Overview: C. elegans express a rhythmic behavior whose timing is controlled by oscillatory Ca2+ signaling. The behavior is anatomically simple, with the intestine, several muscle cells, and two neurons communicating to establish the defecation motor program (DMP). The posterior cells of the intestine are the behavioral pacemaker, and the canonical signaling cascades that regulate basal, rhythmic Ca2+ oscillations in these cells have been well-characterized. However, ion transport during defecation is essential for nutrient uptake and helps to set metabolic homeostasis. Here, we hypothesize that mitochondrial function and oscillatory Ca2+ signaling are integrated through novel, recently identified signaling pathways, and we propose to identify the underlying mechanisms that are operative in the pacemaker cells of the intestine. Our results are likely to be broadly significant, as the molecular processes we will focus on, mitochondrial Ca2+ uptake, the mitochondrial unfolded protein response (UPRmt) and mitochondrial reactive oxygen species (ROS) generation, are well conserved among phyla.

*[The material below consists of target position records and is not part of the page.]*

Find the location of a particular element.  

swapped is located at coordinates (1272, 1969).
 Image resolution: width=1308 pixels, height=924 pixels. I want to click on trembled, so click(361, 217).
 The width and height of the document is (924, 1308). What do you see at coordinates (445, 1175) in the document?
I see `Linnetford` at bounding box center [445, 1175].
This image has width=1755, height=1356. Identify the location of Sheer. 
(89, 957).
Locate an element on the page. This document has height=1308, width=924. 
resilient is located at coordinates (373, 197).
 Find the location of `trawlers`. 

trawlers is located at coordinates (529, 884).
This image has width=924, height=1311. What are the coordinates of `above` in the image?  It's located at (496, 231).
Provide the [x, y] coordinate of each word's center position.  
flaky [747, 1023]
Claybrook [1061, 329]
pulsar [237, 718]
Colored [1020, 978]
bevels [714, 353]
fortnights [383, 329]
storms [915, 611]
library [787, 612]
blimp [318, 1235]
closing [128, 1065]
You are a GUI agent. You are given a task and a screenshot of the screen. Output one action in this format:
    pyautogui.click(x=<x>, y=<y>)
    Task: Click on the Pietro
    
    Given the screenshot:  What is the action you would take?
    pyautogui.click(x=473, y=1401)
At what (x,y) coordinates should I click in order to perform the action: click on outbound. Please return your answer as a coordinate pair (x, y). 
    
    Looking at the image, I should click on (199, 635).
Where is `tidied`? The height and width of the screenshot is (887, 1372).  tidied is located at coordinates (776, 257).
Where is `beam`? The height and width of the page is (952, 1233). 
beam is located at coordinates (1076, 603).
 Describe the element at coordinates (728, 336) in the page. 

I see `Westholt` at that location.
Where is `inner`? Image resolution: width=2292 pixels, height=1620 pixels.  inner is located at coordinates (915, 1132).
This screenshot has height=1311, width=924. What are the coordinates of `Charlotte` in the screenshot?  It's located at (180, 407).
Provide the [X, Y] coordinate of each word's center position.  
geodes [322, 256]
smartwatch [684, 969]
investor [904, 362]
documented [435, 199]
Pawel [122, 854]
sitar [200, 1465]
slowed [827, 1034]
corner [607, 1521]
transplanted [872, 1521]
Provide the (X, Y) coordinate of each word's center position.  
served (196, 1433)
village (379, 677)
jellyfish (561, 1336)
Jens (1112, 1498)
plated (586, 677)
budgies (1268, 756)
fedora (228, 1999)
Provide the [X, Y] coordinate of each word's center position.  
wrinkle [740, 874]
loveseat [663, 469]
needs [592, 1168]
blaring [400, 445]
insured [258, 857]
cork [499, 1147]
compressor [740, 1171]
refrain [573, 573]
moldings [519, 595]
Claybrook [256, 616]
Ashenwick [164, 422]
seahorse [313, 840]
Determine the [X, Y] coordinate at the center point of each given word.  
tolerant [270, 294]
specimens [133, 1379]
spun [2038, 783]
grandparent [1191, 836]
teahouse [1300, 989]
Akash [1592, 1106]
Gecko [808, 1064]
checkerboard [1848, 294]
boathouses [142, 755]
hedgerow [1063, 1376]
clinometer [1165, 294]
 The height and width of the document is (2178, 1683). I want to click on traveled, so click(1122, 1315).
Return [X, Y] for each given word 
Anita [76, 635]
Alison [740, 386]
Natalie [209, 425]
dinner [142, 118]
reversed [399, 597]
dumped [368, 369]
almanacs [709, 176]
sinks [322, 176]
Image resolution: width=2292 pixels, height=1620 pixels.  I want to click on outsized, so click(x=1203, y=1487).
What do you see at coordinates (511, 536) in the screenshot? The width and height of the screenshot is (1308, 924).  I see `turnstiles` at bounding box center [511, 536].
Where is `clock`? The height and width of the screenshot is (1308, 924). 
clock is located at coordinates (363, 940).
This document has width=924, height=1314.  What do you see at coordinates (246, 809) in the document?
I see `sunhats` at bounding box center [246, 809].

Intellectual Merit: This application represents a logical extension of our previous work focusing on the defecation model in C. elegans, and the approaches we propose rely on combining two fields in which our laboratory has significant experience: electrolyte transport and mitochondrial biology. The main function of mitochondria is to transduce energy through oxidative phosphorylation, a process which generates most of the endogenous ROS in cells. However, mitochondria are also well-recognized to contribute to Ca2+ signaling by buffering Ca2+. Recent groundbreaking work has uncovered novel molecular mechanisms that contribute to Ca2+ uptake by mitochondria, to maintaining organelle-specific protein homeostasis, and to signaling through ROS. Each of the aims in this proposal is intended to query these specific aspects of mitochondria’s function with respect to their effect on oscillatory Ca2+ signaling. The use of C. elegans poses significant advantages for this project, with a unique repertoire of genetic reagents available, as well as a set of biochemical and physiologic tools for mitochondrial research that we have developed to complement our established model of rhythmic ion transport. This proposal represents an outstanding opportunity to develop a more sophisticated understanding of how mitochondria, oscillatory Ca2+ signaling and rhythmic behavior are coupled.

Broader Impact: Our laboratory has a strong history of contributing to the professional development of trainees from under-represented backgrounds, and we will continue to recruit heavily in this area. We are fully vested in community outreach and to promoting the scientific literacy of society. As such, we propose to initiate a K-12 learning program, spearheaded by a former postdoctoral trainee from the lab who comes from an under-represented background and has extensive experience in this area. We will also expand our existing website to facilitate communication with the stakeholder community, and we will use the website to disseminate teaching modules developed through our learning program. We have recruited an advisory committee who will use established metrics to evaluate our progress toward these goals. Finally, the molecular genetic tools that we will develop as a result of this research will enable new possibilities for manipulating cell signaling.